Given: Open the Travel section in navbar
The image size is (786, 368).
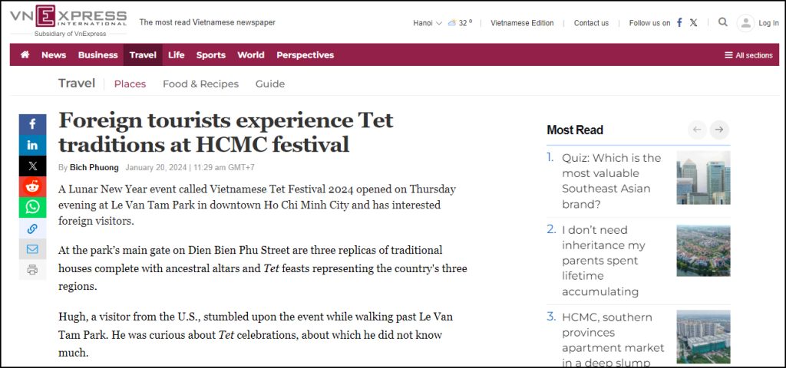Looking at the screenshot, I should point(143,55).
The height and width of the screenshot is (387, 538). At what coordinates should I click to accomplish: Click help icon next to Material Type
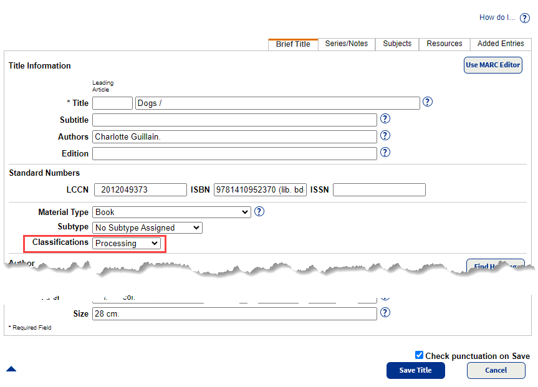259,211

········

EXERCISE —
Restate word for word the lines that begin at the one containing "The height and" and end with the final line of the records. Pictures stay out.

ANSWER AREA —
The height and width of the screenshot is (387, 538). At what coordinates should I click to accomplish: Click help icon next to Material Type
259,211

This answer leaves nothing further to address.